Dans un entretien accordé au journal Lidové noviny de samedi dernier, le biologiste Jan Pokorný a défendu une autre hypothèse :

« Les civilisations lointaines comme la Mésopotamie, l’Afrique du Nord ou la vallée de l’Indus ont toutes subi la sécheresse. Et pourtant, elles n’augmentaient pas la concentration du dioxyde de carbone dans l’atmosphère, car elles ne brûlaient pas les combustibles fossiles, n’utilisaient pas le charbon. Ce constat prouve que c’est la mauvaise gestion de l’eau et de la végétation dans le paysage qui est avant tout responsable de l’état actuel. »

Pour lui, il est donc déplacé de se focaliser uniquement sur les gaz à effet de serre et d’ignorer l’impact direct de ce dernier aspect sur le climat.
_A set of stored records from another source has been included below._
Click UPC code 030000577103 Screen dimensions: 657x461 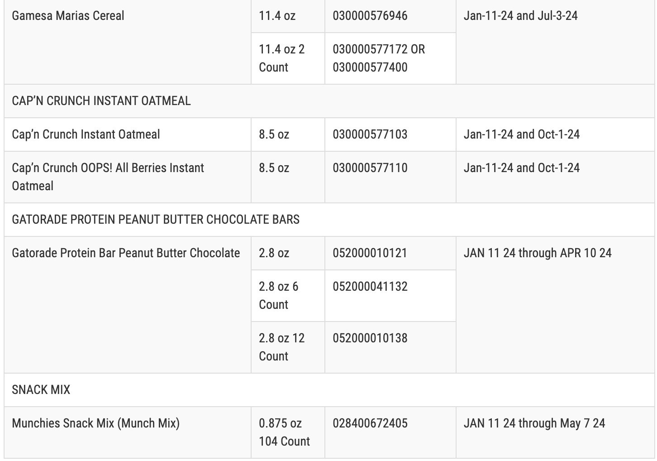click(370, 134)
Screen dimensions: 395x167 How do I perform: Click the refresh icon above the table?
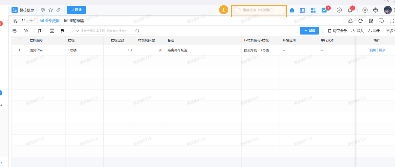(361, 21)
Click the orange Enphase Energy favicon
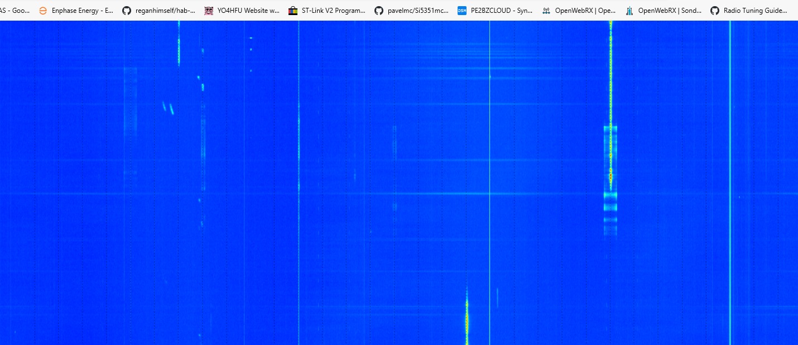Viewport: 798px width, 345px height. click(x=43, y=10)
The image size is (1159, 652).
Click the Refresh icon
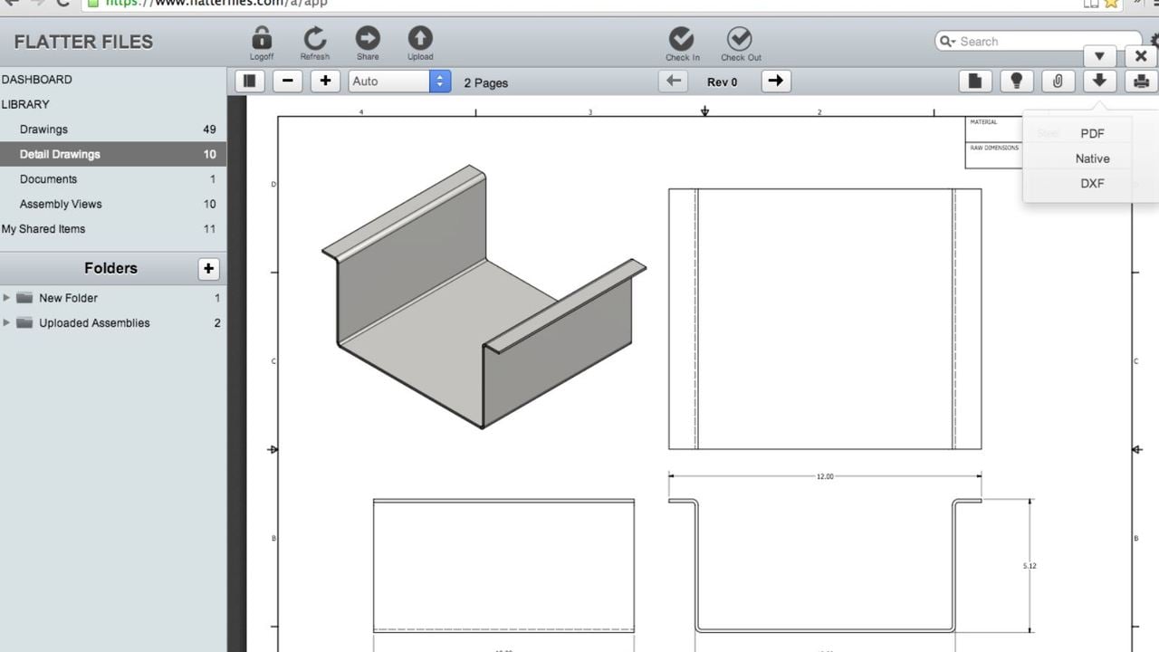[314, 39]
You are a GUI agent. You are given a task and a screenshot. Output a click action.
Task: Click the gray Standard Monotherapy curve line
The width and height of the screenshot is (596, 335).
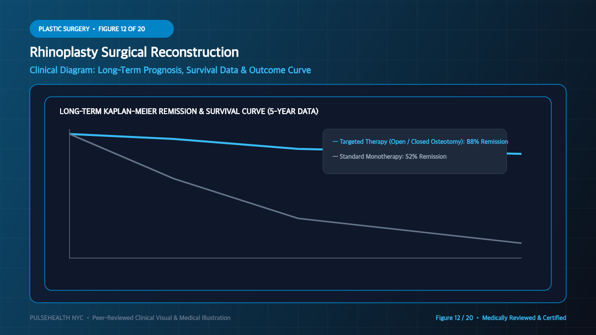pyautogui.click(x=236, y=199)
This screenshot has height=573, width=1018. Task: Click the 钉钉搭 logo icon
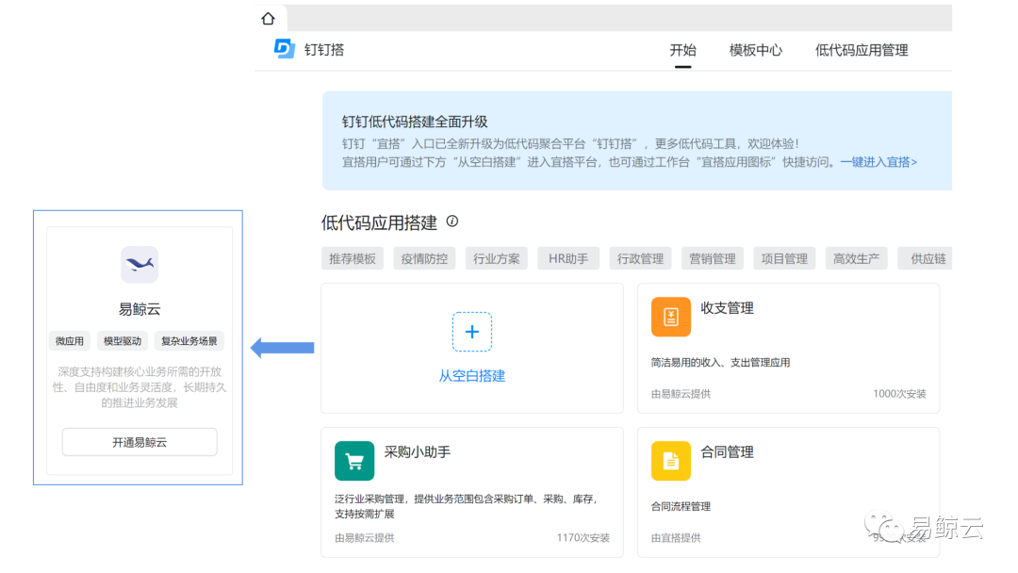pos(285,49)
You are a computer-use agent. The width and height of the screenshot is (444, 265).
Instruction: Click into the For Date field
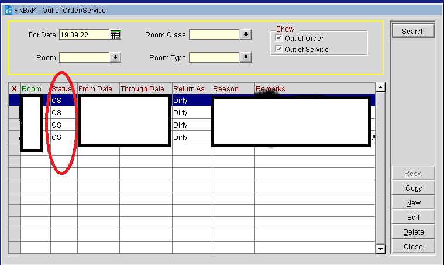(84, 35)
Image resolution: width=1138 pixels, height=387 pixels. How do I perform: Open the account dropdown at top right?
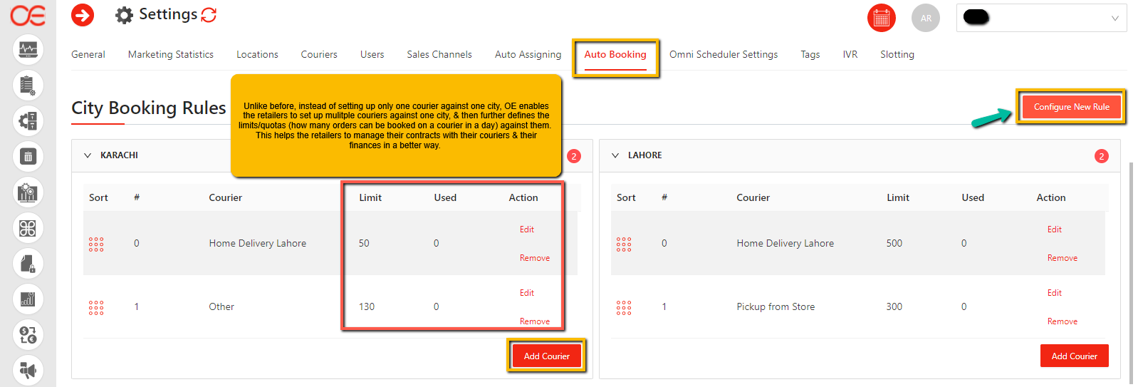1040,19
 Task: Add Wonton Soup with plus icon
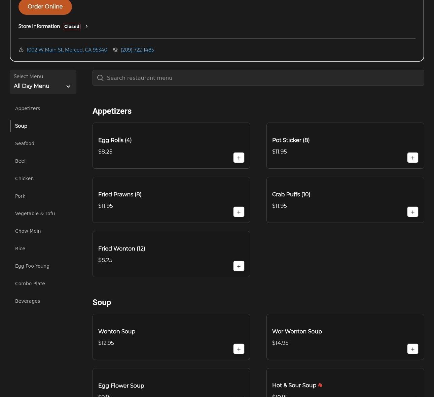click(x=239, y=349)
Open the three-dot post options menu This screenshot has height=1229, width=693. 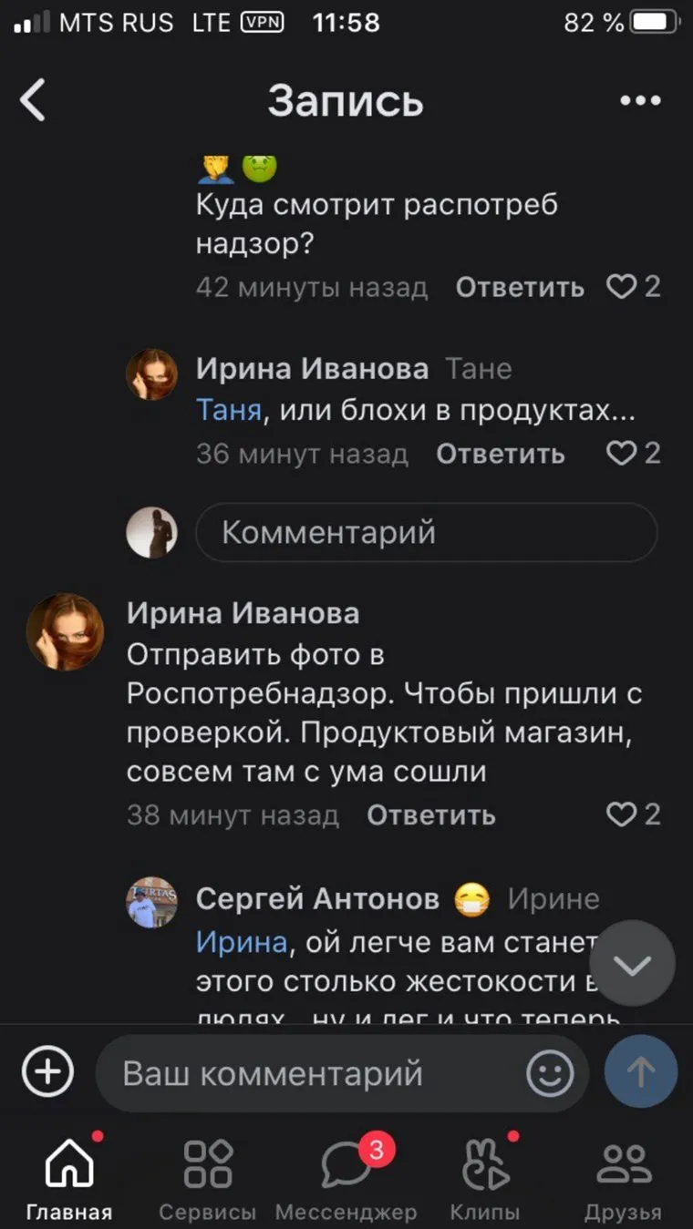click(x=639, y=100)

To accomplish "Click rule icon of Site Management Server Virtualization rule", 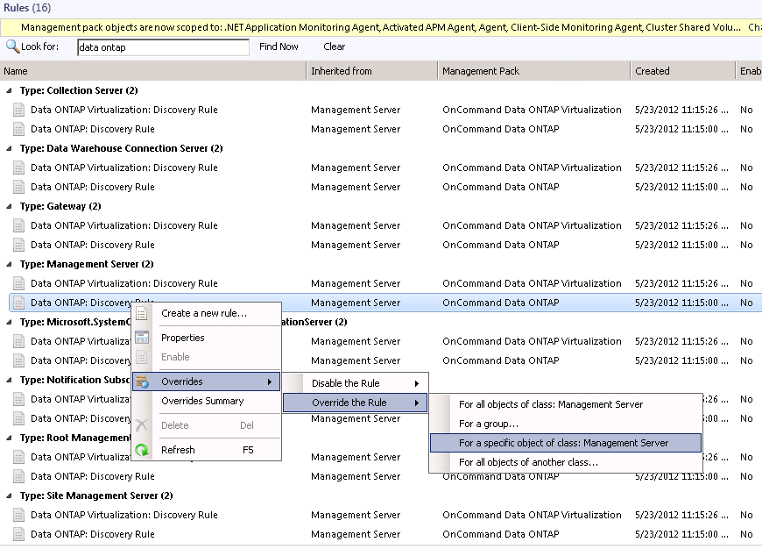I will pyautogui.click(x=19, y=515).
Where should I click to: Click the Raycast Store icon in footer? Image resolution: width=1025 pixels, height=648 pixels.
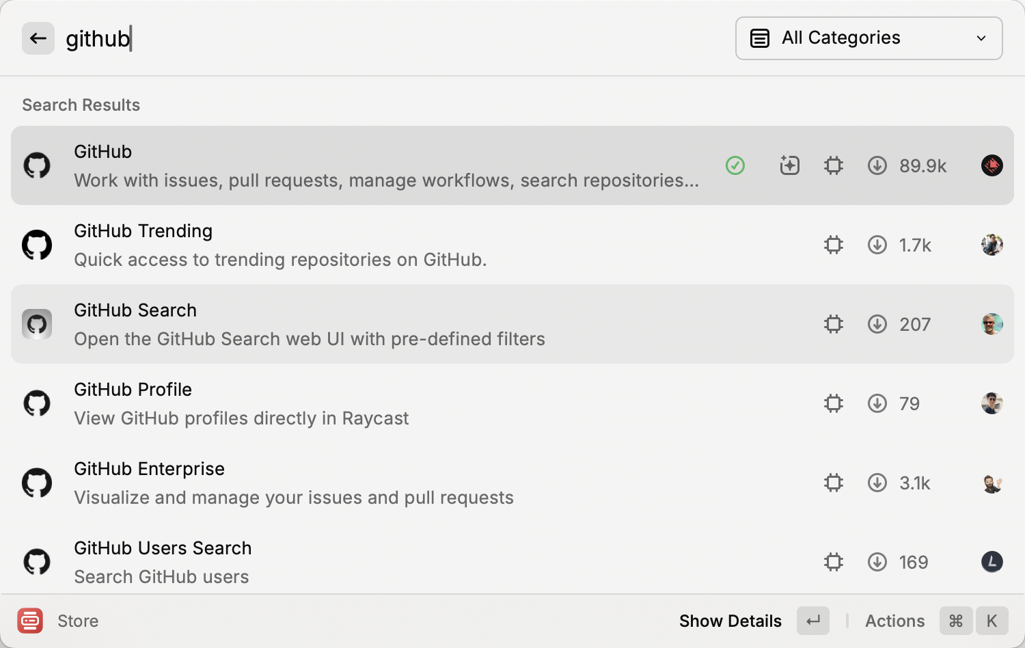[x=30, y=621]
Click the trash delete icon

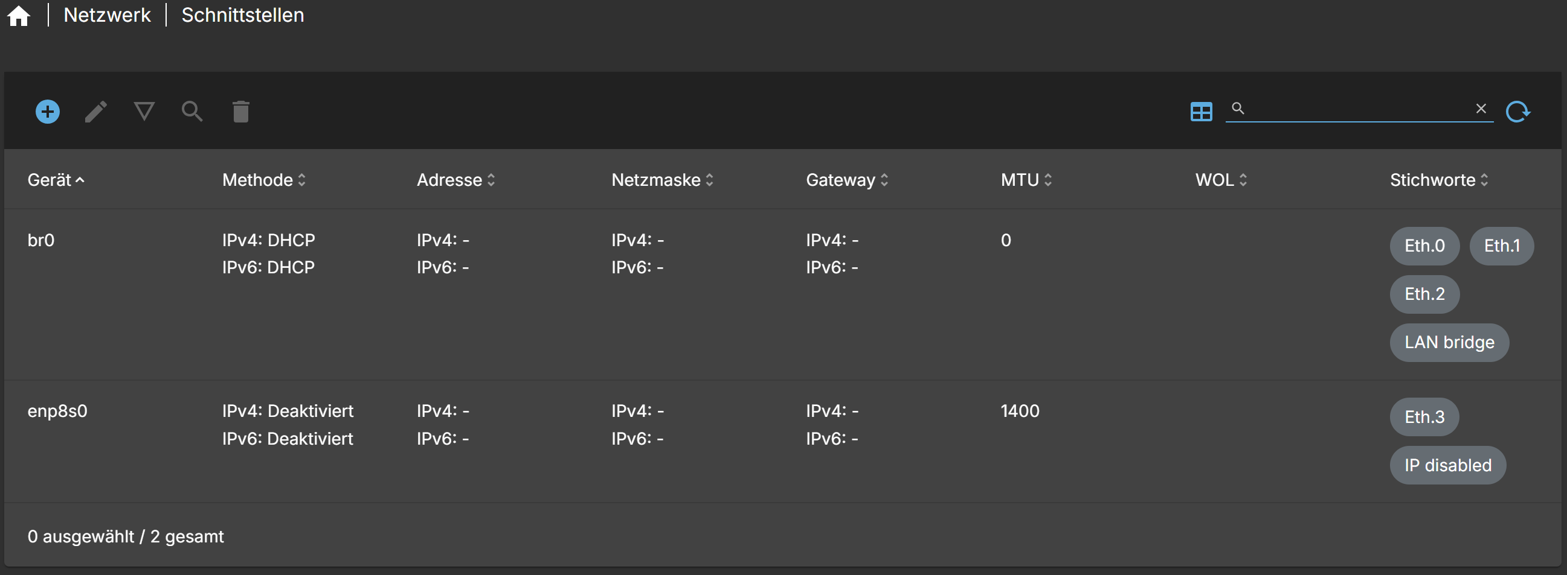tap(241, 112)
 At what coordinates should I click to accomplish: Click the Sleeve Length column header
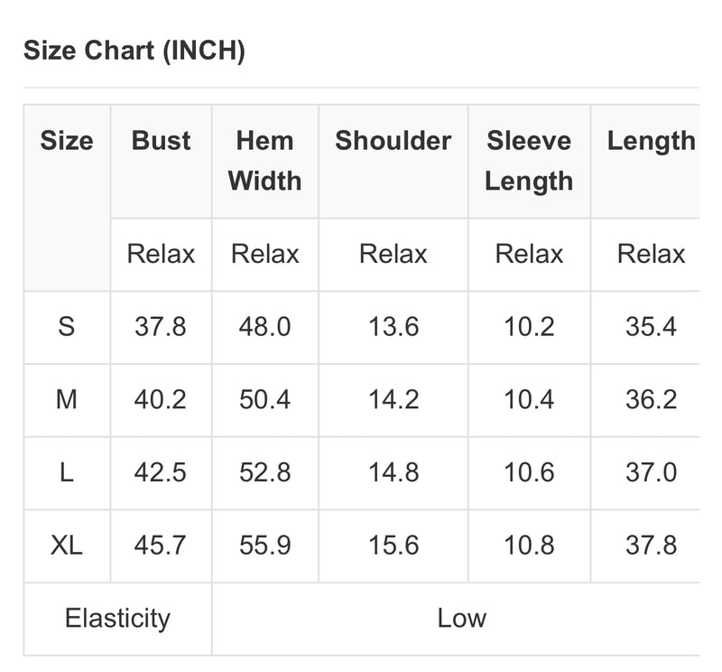pyautogui.click(x=529, y=161)
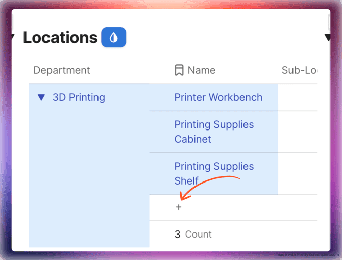Click the summary cell under Sub-Location column
This screenshot has height=260, width=342.
298,235
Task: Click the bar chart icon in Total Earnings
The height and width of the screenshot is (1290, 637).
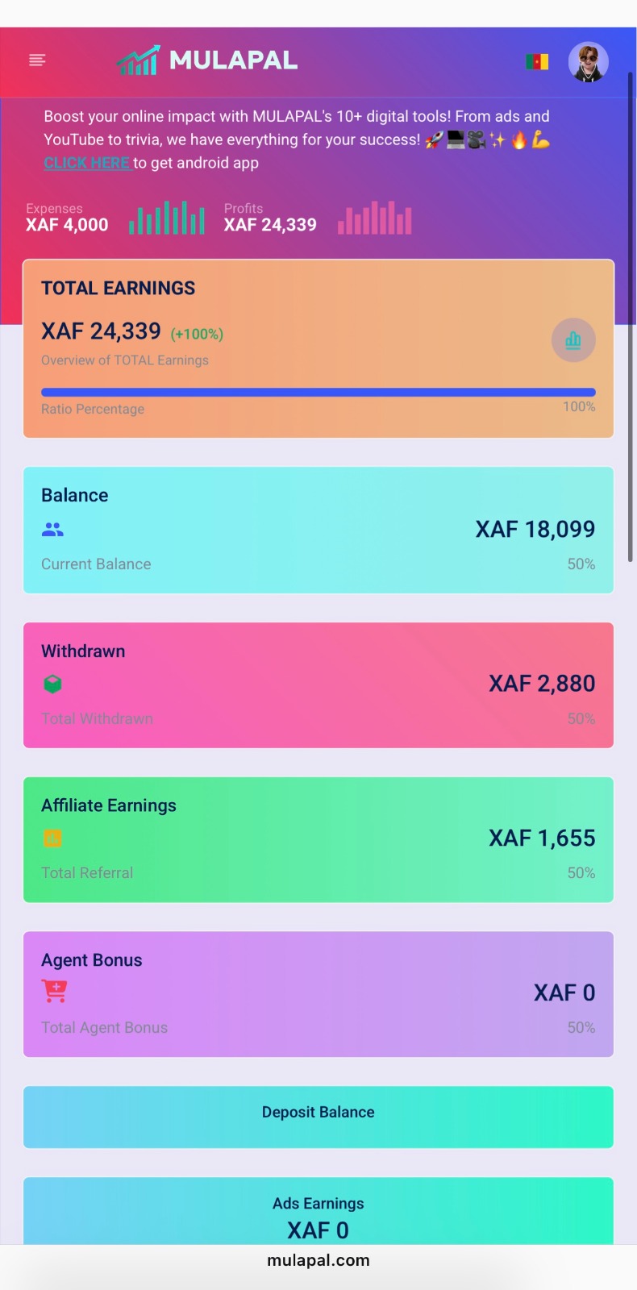Action: pos(573,340)
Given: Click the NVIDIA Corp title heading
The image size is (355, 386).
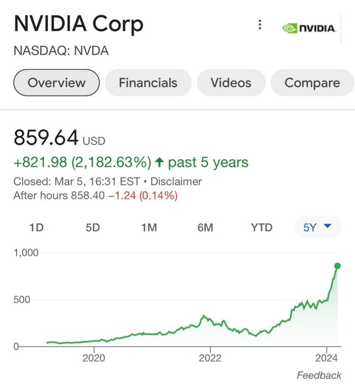Looking at the screenshot, I should [78, 24].
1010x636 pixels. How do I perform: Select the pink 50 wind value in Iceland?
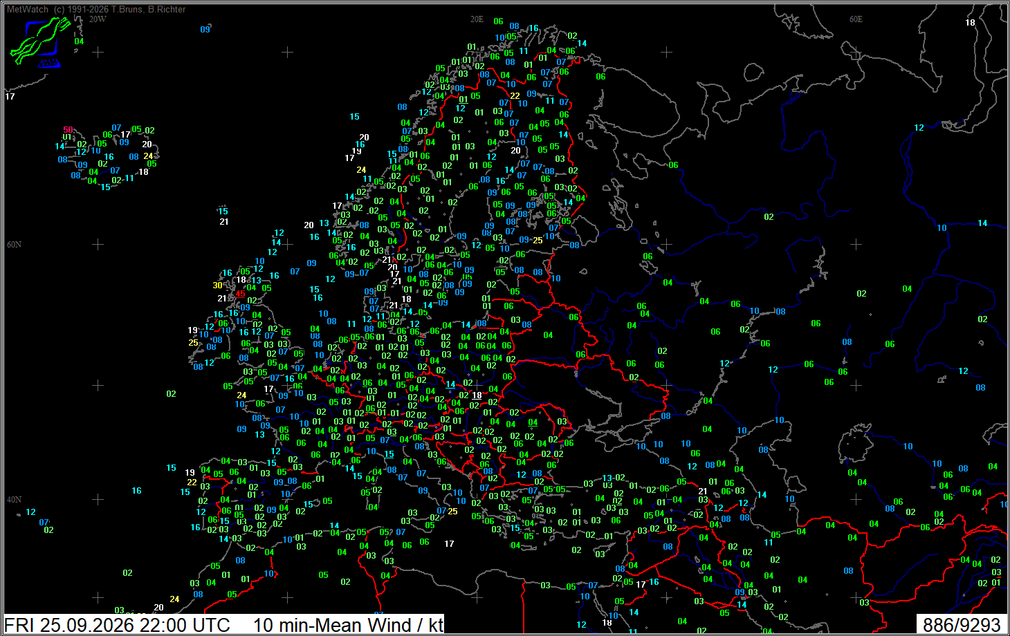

La chanteuse Iveta Bartošová, une carrière brillante et un destin tragique

Iveta Bartošová,  photo: David Sedlecký,  CC BY-SA 4.0
Le site echo24.cz a rappelé la mort, il y a cinq ans de cela, de l’une des chanteuses tchèques les plus populaires des années 1980 et 1990, Iveta Bartošová, qui s’est suicidée à l’âge de 48 ans en se jettant sous un train. L’occasion d’évoquer aussi le rôle néfaste joué dans cette tragédie par les tabloïds et les paparazzis :

« Très populaire à l’époque, Iveta Bartošová a été sacrée à trois reprises chanteuse de l’année. Sa carrière a décliné au gré de sa dépendance à l’alcool et aux médicaments. Après avoir tenté à plusieurs reprises et en vain, de relancer sa carrière défaillante, la chanteuse est devenue une proie facile et très sollicitée des tabloïds qui suivaient le moindre de ses excès et de ses extravagances. La demande en information sur la chanteuse était alors immense. ‘Elle se tue, mais nous qui la suivons, nous allons la tuer aussi’ disait peu avant sa mort un journaliste connu de la presse people. »

Il n’est donc guère étonnant que la mort tragique d’Iveta Bartošová ait soulevé une nouvelle vague d’intérêt pour ses disques. Cet intérêt a ensuite peu à peu décliné, mais les tubes de la chanteuse restent inscrits sur les playlists des radios.